• À faire
a – Réécrivez sous forme de liste plus brève le paragraphe du texte qui commence par « M. [R] soutient que la CCAS a manqué », en gardant ses faits principaux.
b – Répondez s'il vous plaît aux questions suivantes d'après le texte, en marquant vos réponses (i), (ii), (iii) :
(i) À quelle date l'ordonnance de clôture a-t-elle été rendue ?
(ii) Quelle somme la CCAS demande-t-elle que le syndicat CGT Energies 24 lui verse au titre de l'article 700 du code de procédure civile ?
(iii) Quelle somme M. [R] sollicite-t-il pour manquement de la CCAS à son obligation de loyauté ?
c – Reproduisez à l'identique tout le passage du texte, depuis « Au visa des » jusqu'à « de 46.000 euros. ».

• Texte

Dans ses dernières conclusions adressées au greffe par le réseau privé virtuel des avocats le 18 août 2021, la CCAS demande à la cour de :

- juger les appelants irrecevables et mal fondes en leur appel et leurs demandes,

- confirmer en toutes ses dispositions le jugement rendu le 2 mars 2021 par le conseil de prud'hommes de Périgueux, notamment en ce qu'il a dit infondées les demandes des appelants, et debouté ceux-ci de l'ensemble de leurs demandes,

Et en conséquence,

A titre principal,

- prononcer la mise hors de cause de la CCAS et débouter M. [R], ainsi que le syndicat CGT Energies 24 de l'ensemble de leurs demandes, fins et conclusions,

A titre subsidiaire,

- débouter M. [R] , ainsi que le syndicat CGT Energies 24 de l'ensemble de leurs demandes, fins et conclusions,

En tout état de cause,

- juger irrecevables et infondées les demandes du syndicat CGT Energies 24, et l'en

débouter,

- à laisser à la charge de M. [R], ainsi que du syndicat CGT Energies 24

les entiers dépens de premiere instance et d'appel,

Et, y ajoutant,

- à condamner le syndicat CGT Energies 24 à lui verser la somme de 4.000 euros au titre des dispositions de l'article 700 du code de procédure civile en cause d'appel.

L'ordonnance de clôture a été rendue le 1er mars 2024 et l'affaire a été fixée à l'audience du 25 mars 2024.

Pour un plus ample exposé des faits, de la procédure antérieure, des prétentions et des moyens des parties, la cour se réfère à leurs conclusions écrites conformément aux dispositions de l'article 455 du code de procédure civile ainsi qu'à la décision déférée.

MOTIFS DE LA DÉCISION

Sur l'exécution déloyale de la convention de mise à disposition

Au visa des articles 1103, 1104 du code civil et L. 1222-1 du code du travail, M. [R] sollicite l'allocation d'une somme de 5.000 euros pour manquement de la CCAS à son obligation de loyauté. Aux visas de l'article 1241-1 du code civil, faisant état de son préjudice moral, il sollicite la condamnation de la CCAS à lui verser la somme de 46.000 euros.

M. [R] conteste tout lien entre la sortie du territoire décidée par la CMCAS et la décision unilatérale de la CCAS de fin de convention de mise à disposition. Le seul cas de résiliation prévue est soumis à la condition qu'un nouveau dispositif de mise à disposition soit mis en oeuvre, avec nouvelle convention tripartite. Il ne peut y avoir carence entre deux conventions de mise à disposition.

Or, M. [R] soutient que le comité de coordination des CMCAS a validé l'organigramme avec les postes adhérents lors de la session du 8 janvier 2020, soit plus de 15 jours après la rupture unilatérale par la CCAS du contrat de mise à disposition qui la liait et dix mois après la décision de sortir du territoire. L'employeur n'a de son côté publié les postes relatifs à cette organisation que le 21 juillet 2020 sur la bourse de l'emploi, soit huit mois après la rupture contractuelle décidée par la CCAS

M. [R] soutient que la CCAS a manqué à ses obligations en résiliant de manière unilatérale la convention de mise à disposition par courrier recommandé du 20 décembre 2019 à effet au 1er janvier 2020, ne respectant pas les deux conditions nécessaires à la résiliation de la convention individuelle de mise à disposition qui prévoyait d'une part un préavis de 6 mois et d'autre part l'accord de l'ensemble des parties sur demande de l'entreprise ou sur demande de la CCAS ou sur demande de M. [R].

• Données fournies
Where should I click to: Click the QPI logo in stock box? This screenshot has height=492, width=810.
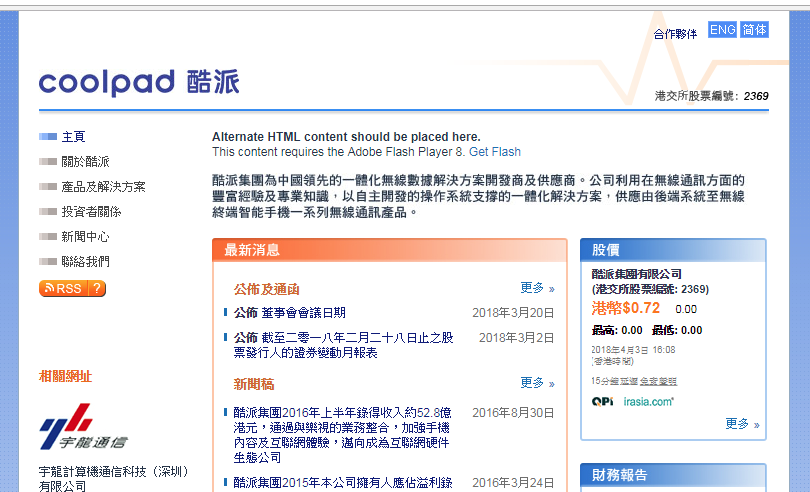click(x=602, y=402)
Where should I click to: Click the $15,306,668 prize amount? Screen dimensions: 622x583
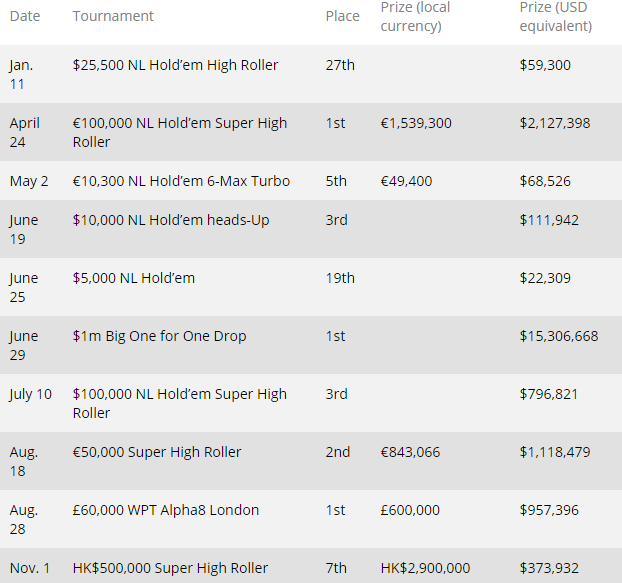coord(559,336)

---

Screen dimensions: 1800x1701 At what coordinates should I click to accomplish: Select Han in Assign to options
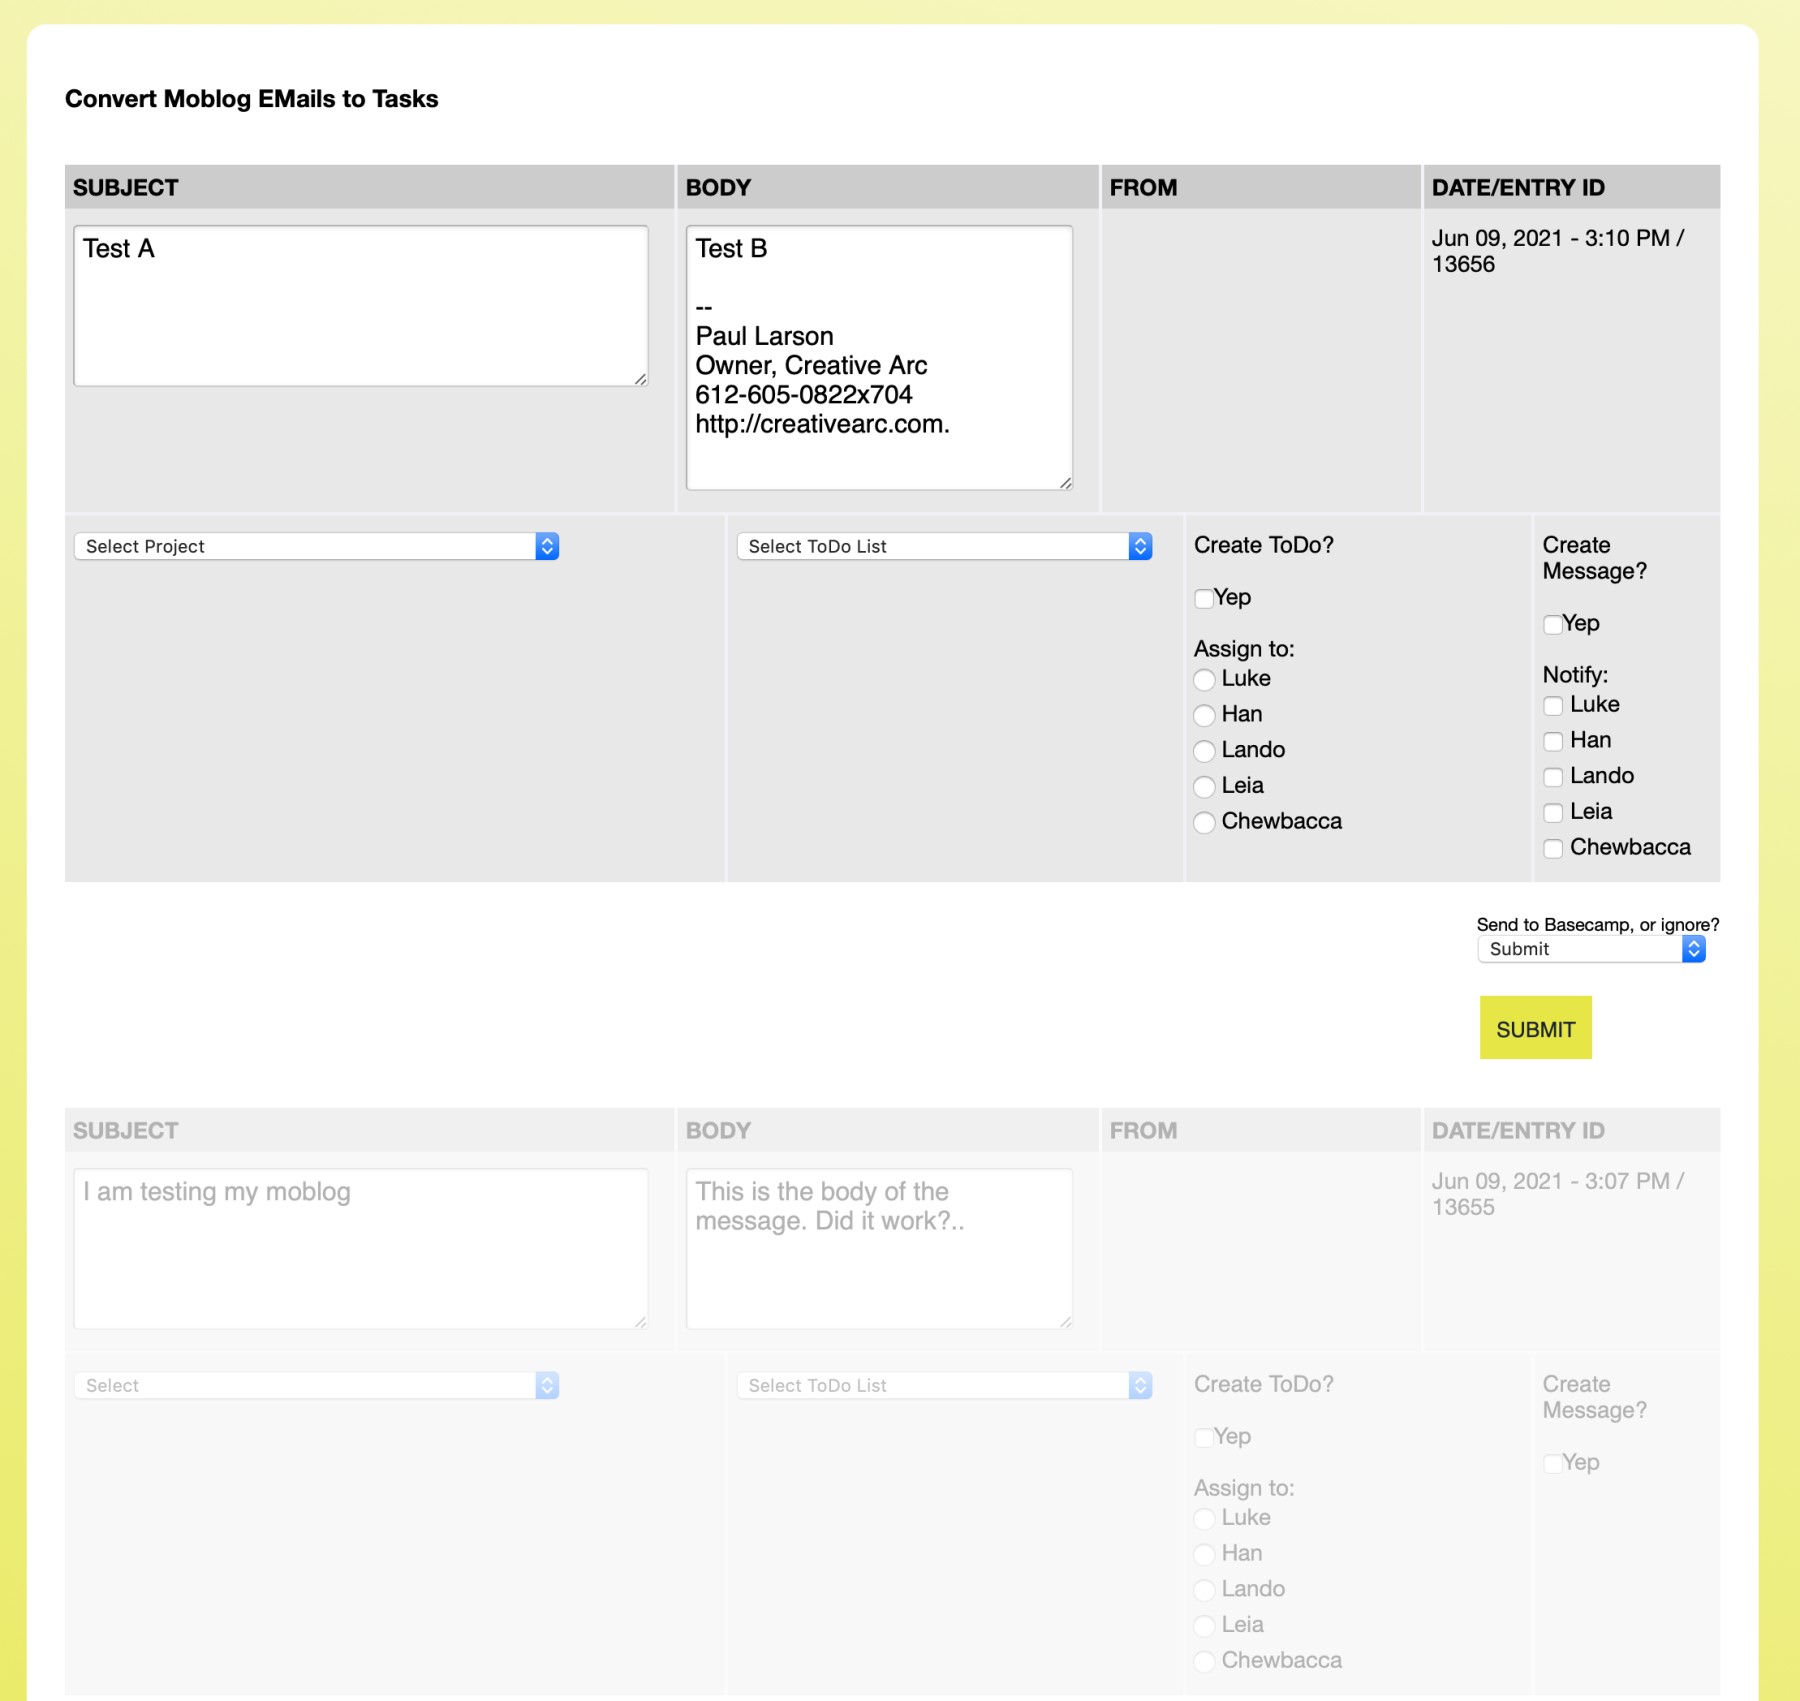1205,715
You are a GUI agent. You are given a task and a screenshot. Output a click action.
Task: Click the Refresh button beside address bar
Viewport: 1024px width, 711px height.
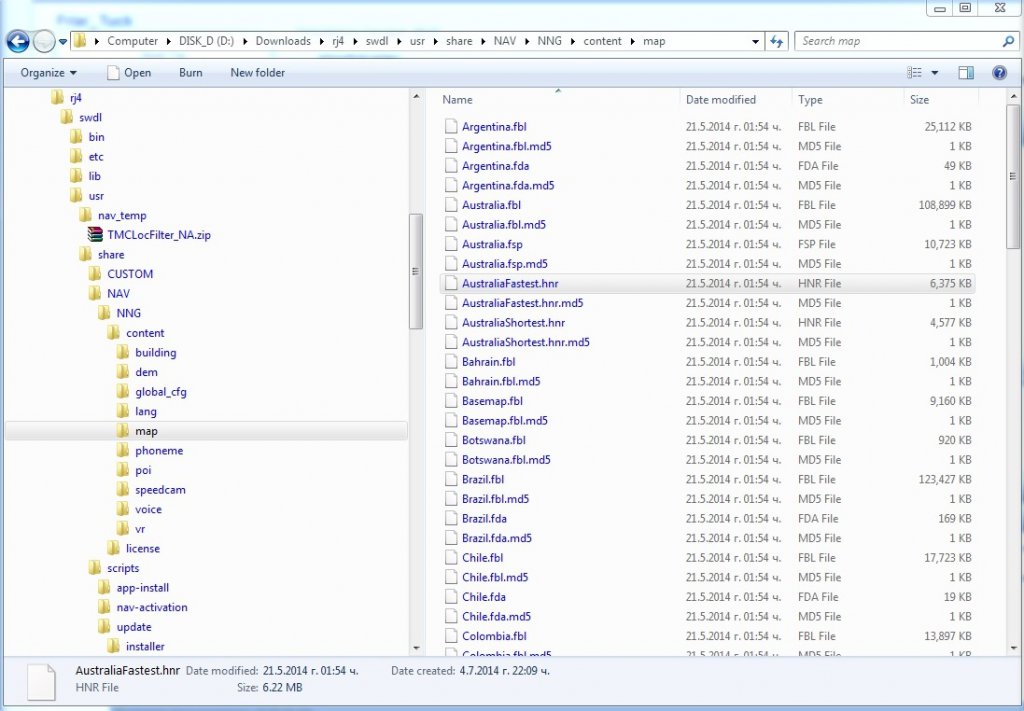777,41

• Réponses
a –
- M. [R] reproche à la CCAS d'avoir manqué à ses obligations.
- La CCAS a résilié unilatéralement la convention de mise à disposition par courrier recommandé du 20 décembre 2019, avec effet au 1er janvier 2020.
- Elle n'a pas respecté les deux conditions nécessaires à la résiliation de la convention individuelle de mise à disposition :
  - un préavis de 6 mois ;
  - l'accord de l'ensemble des parties, sur demande de l'entreprise, de la CCAS ou de M. [R].

b –
(i) Le 1er mars 2024.
(ii) 4.000 euros.
(iii) 5.000 euros.

c –
Au visa des articles 1103, 1104 du code civil et L. 1222-1 du code du travail, M. [R] sollicite l'allocation d'une somme de 5.000 euros pour manquement de la CCAS à son obligation de loyauté. Aux visas de l'article 1241-1 du code civil, faisant état de son préjudice moral, il sollicite la condamnation de la CCAS à lui verser la somme de 46.000 euros.